Among the 426 TB-DM patients with available DST results, 333 (79.17%) were fully susceptible, and 93 patients (21.83%) had any resistance. In univariate analysis, TB-DM patients who were male (OR: 1.08; 95% CI, 0.55–2.14), or with higher BMI (18.5–24.9, OR: 1.58; 95% CI, 0.76–3.26; or ≥25, OR: 1.27; 95% CI, 0.47–3.42),smoking history (OR: 1.13; 95% CI, 0.67–1.88), and alcohol use (OR: 1.33; 95% CI, 0.79–2.25) had a higher risk of primary drug resistance. In contrast, older age (25–44 years, OR: 0.55; 95% CI, 0.12–2.42; or 45–64 years, OR: 0.60; 95% CI, 0.15–2.48, or ≥65 years, OR: 0.48; 95% CI, 0.11–2.06), cavity (OR: 0.83; 95% CI, 0.51–1.35), and hypertension (OR: 0.73; 95% CI, 0.06–9.16) were protective factors of primary drug resistance. However, none of those were statistically significant (P>0.05). The results of the multivariable analysis were in accordance with the above except for smoking factor (Table 3).

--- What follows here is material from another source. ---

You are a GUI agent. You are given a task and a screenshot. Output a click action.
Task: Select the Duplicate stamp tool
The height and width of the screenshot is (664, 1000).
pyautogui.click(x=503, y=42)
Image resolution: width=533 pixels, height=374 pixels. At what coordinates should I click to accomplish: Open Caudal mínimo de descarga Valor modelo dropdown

Table 3 Univariable and multivariable analysis of risk factors for DR-TB in patients with diabetes

The association between DM and primary drug-resistance profile

Table 4 illustrates the association between DM and primary anti-TB drug resistance. In univariate analysis, DM was significantly associated with PDR-TB (OR: 1.57; 95% CI, 1.04–2.36), but not with any DR-TB (OR: 1.195; 95% CI, 0.944–1.513), INH-related resistance (OR: 1.179; 95% CI, 0.87–1.60), RFP-related resistance (OR: 1.29; 95% CI, 0.86–1.96), SM-related resistance (OR: 1.28; 95% CI, 0.98–1.67), INH+SM resistance (OR: 1.50; 95% CI, 0.94–2.37), MR-TB (OR: 1.06; 95% CI, 0.78–1.44), and MDR-TB (OR: 1.19; 95% CI, 0.72–1.97), compared with patients with susceptible strains. When analyzed in multivariable logistic regression model, we found that DM was significantly associated with any DR-TB (adjusted OR (aOR): 1.30; 95% CI, 1.02–1.65), SM-related resistance (aOR: 1.43; 95% CI, 1.08–1.88), PDR-TB (aOR: 1.59; 95% CI, 1.04–2.44), compared with pan-susceptible TB patients (P<0.05).

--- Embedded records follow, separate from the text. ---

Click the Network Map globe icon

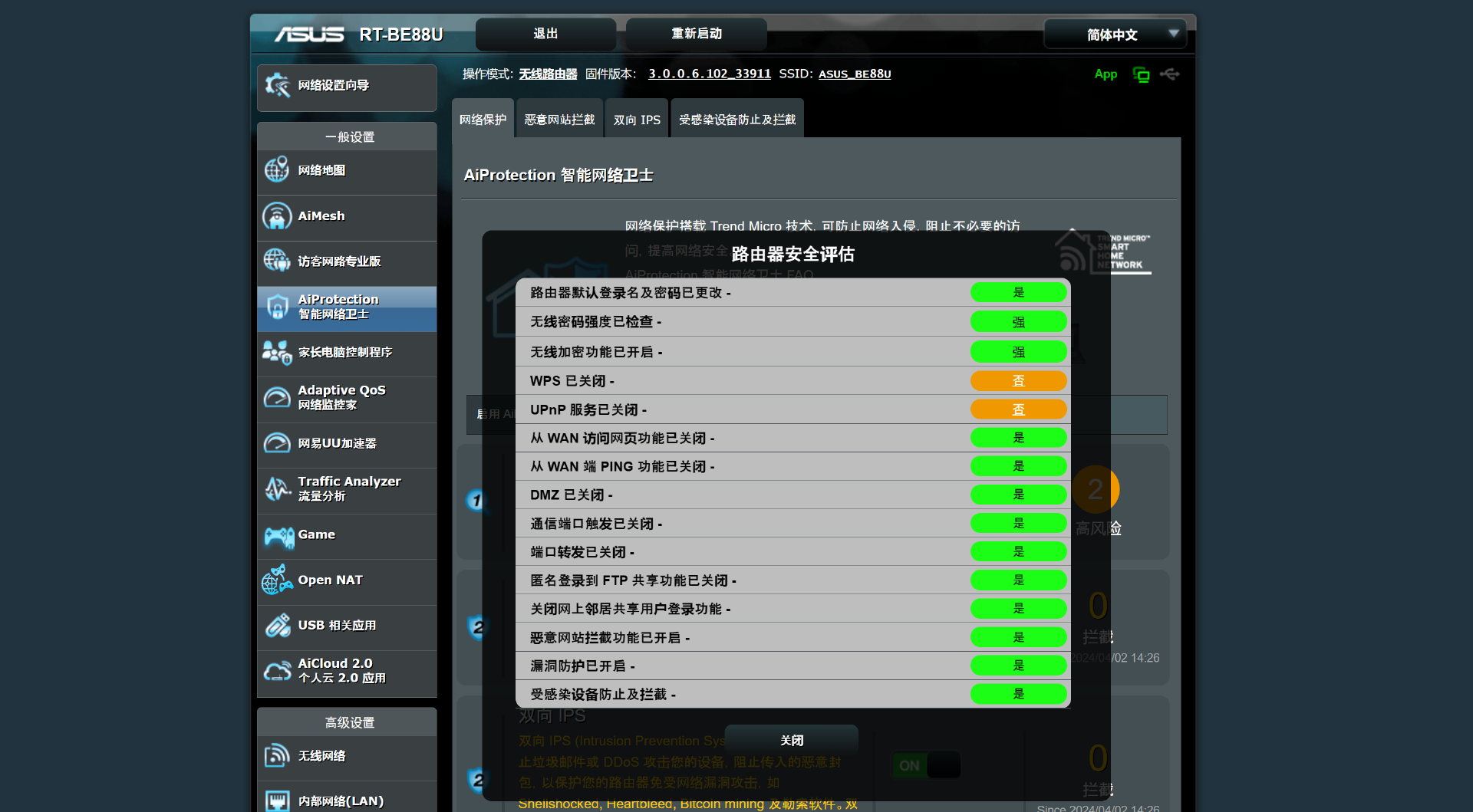pos(277,170)
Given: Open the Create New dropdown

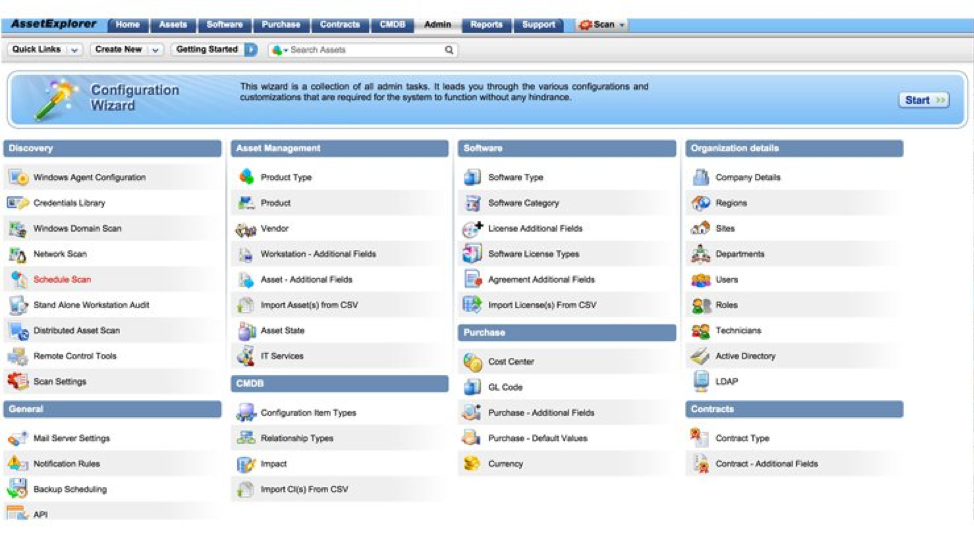Looking at the screenshot, I should [x=155, y=50].
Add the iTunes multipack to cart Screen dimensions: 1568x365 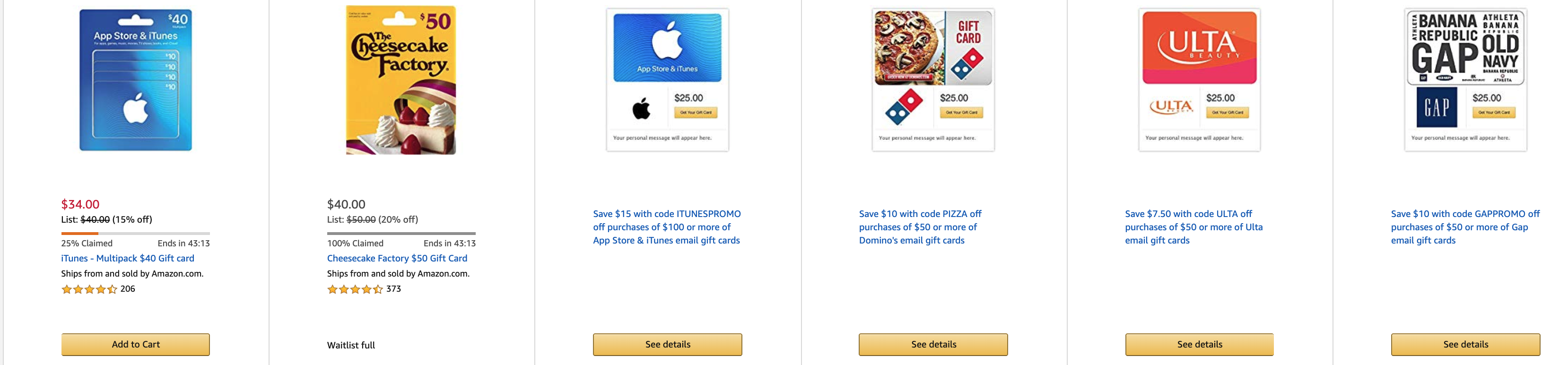tap(136, 344)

Table 4 Association between diabetes and primary anti-tuberculosis drug resistance

Discussion

Our findings provided an account of the high prevalence of DM among new TB cases, the differences in clinical characteristics between TB-DM cases and TB-no DM cases, the drug-resistance profile classified by DM, and the increased RR of primary drug resistance among TB-DM cases in China. This retrospective observational research among 7223 TB cases in China revealed that DM was a risk factor for primary drug resistance including any DR-TB, SM-related resistance, and PDR-TB among newly diagnosed TB cases compared to pan-susceptible TB cases. Our findings suggested that diabetes may make people become more susceptible to MDR-TB strains, thus resulting in a higher risk of primary drug resistance.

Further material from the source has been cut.